Sunday, July 31, 2011

Heading to Norway

I am writing this blog for four reasons, and three of them are people.

My first reason is that when I picked up the call telling me I had received a Fulbright scholarship to teach English in Norway, I googled “Norway Fulbright ETA,” and then “ETA Fulbright Norway,” and then “Fulbright ETA Norway,” and found nothing. Not a single blog, not an interview, not even a Twit. Just the official stuff about bringing extra-warm pajamas and not approaching native Norwegians on buses (they glare coldly if cornered). Of course, that’s partially because Norway only started its ETA program a few years ago, but I decided I’d fill in the gap, so that whoever comes after me can read to their heart’s content about what it’s like to teach English as a Fulbright grantee in Bergen, Norway.

The second and third reasons are both teachers. One of my professors, who wrote a recommendation for me, asked if I was going to blog when I told her I’d been accepted. Ever obedient to awesome teachers, I though, yeah, why not? Then there's the other teacher: like all students, I once had an idiosyncratic but inspiring high school English teacher who gave me the habit of compulsive journaling, and I don’t mind that this blog be its newest manifestation.

The fourth reason is last year’s Norway Fulbright ETA, who told me she really wished she’d kept a blog because it would have helped her synthesize her thoughts. No problem there, I’ll do it all and BETTER than she did! (But thanks for all your advice, Courtney, you were really helpful and are going to be an awesome Teach-for-American). 

Okay, with four reasons to write a blog (which is six more than most bloggers have), I’m off.

My father says my going to Norway is something like Thoreau retreating to Walden.
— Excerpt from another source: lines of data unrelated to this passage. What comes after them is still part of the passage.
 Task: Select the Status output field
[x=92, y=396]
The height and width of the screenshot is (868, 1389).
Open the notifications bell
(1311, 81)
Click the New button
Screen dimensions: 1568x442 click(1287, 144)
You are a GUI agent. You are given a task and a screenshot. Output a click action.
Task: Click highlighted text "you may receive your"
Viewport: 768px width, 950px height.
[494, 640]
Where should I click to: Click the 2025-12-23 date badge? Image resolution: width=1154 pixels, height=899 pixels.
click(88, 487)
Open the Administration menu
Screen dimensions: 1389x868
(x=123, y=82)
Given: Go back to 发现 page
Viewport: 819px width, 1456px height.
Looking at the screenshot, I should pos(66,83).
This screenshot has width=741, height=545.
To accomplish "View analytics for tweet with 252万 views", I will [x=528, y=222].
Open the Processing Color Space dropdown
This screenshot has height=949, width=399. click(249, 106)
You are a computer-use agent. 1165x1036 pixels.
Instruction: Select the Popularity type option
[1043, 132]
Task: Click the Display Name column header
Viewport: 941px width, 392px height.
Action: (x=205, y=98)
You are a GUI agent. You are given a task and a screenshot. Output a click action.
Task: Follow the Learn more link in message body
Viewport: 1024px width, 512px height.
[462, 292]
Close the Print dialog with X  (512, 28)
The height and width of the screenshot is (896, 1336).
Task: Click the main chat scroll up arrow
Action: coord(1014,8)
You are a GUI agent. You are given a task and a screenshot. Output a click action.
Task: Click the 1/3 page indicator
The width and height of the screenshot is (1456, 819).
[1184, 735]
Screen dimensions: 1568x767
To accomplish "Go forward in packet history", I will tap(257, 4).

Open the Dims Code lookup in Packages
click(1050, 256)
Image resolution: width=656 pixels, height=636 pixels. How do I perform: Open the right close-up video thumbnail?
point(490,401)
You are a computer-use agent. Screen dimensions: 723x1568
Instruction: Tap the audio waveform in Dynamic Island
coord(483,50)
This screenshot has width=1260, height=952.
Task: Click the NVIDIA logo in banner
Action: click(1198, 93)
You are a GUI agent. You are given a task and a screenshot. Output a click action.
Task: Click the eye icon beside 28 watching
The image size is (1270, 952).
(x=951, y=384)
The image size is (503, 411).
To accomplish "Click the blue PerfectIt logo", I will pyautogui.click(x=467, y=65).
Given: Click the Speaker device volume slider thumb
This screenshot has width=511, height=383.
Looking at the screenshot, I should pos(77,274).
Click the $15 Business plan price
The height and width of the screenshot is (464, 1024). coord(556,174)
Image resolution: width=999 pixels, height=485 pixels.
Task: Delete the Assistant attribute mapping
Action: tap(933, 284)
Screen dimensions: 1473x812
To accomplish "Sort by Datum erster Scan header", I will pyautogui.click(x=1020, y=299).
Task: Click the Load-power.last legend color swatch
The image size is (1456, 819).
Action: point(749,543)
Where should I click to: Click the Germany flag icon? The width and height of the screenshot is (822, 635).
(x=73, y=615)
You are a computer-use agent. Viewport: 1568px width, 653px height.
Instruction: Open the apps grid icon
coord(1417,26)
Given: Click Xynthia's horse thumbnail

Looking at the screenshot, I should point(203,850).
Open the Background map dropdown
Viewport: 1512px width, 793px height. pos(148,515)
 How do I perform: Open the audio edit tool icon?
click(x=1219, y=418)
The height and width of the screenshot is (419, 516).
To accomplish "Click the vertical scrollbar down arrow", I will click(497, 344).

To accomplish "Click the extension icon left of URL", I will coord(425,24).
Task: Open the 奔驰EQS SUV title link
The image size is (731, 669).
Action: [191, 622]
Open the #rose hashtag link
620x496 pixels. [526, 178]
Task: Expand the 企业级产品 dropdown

Though audacious, I like the comparison. I’m sure he’s right, and that after eleven months of the legendary prices of Bergen, I’ll be calculating the costs of petty objects in infuriating detail just like Henry David did. But I also hope to live deliberately. To teach. To write. To hike. So why not aspire?

The details: As a Fulbright English Teaching Assistant, I will split my time between teaching English at the University of Bergen, and teaching English at Bergen Katedralskole (Cathedral School), an upper secondary school. I’m going to be running a writing workshop at the University and co-teaching the American literature/American culture seminars, and teaching ESL to different groups of students (regular high school, adult, and adult minority) at Bergen Katedralskole. I’ll also learn Norwegian at the University. Plus joining in the exciting life of Bergen.

Bergen is the second-largest city in Norway. It is a city that, as I have repeated to countless people countless times since March, nestles between a fjord and seven mountains. My sister thinks I should leave out the word “nestles” in favor of “squats”, “swells”, or “is plunked,” but if she was going, it would probably “divinely dwell,” so I figure I’m okay with nestling. 

My knowledge of Norwegian was nil until I found out I’d be living there for a year and began to seriously cram my mind full of Norwegian words and phrases. Now I’ve repeated “Je kan bare litt Norsk”—“I speak a little Norwegian” almost as many times as I’ve told people about nestling between a fjord and the mountains.

The attacks in Oslo a week ago mean that the Norway I arrive in will be radically different from the Norway that existed before. And yet, I hope that going to a traumatized country will express my solidarity and support for its people. Norwegians will spend the next months mourning for the people who were so brutally attacked, and for its own lost innocence. Having lived in countries where terror changed the attitude of the people towards daily living, I hope to see Norway grow stronger and more courageous as it rethinks its identity.

People keep telling me I’m brave, for going to a foreign country where I know nobody. But Norway looks like this:

And this:


And this:

I’m not brave. I’m just a glutton for breathtaking scenery.

I’ll post pictures as I hit each spot. And I’ll post the stories that come with them, all of the hilarious inevitable embarrassments that envelop a foreign traveler, and the cultural epiphanies, and the development of my teaching skills, and the magical mythical Norwegian lore as I see it thread through contemporary Norwegian political-social realities. 

I board the plane for Norway in a week. 

-- The Official Disclaimer suggested, humorously enough, by the US government:
I in no way represent the US government or its views, though they are being kind enough to put me on the dole for a year. Also, according to my contract, they allow me full artistic and academic freedom. Watch out, blogosphere.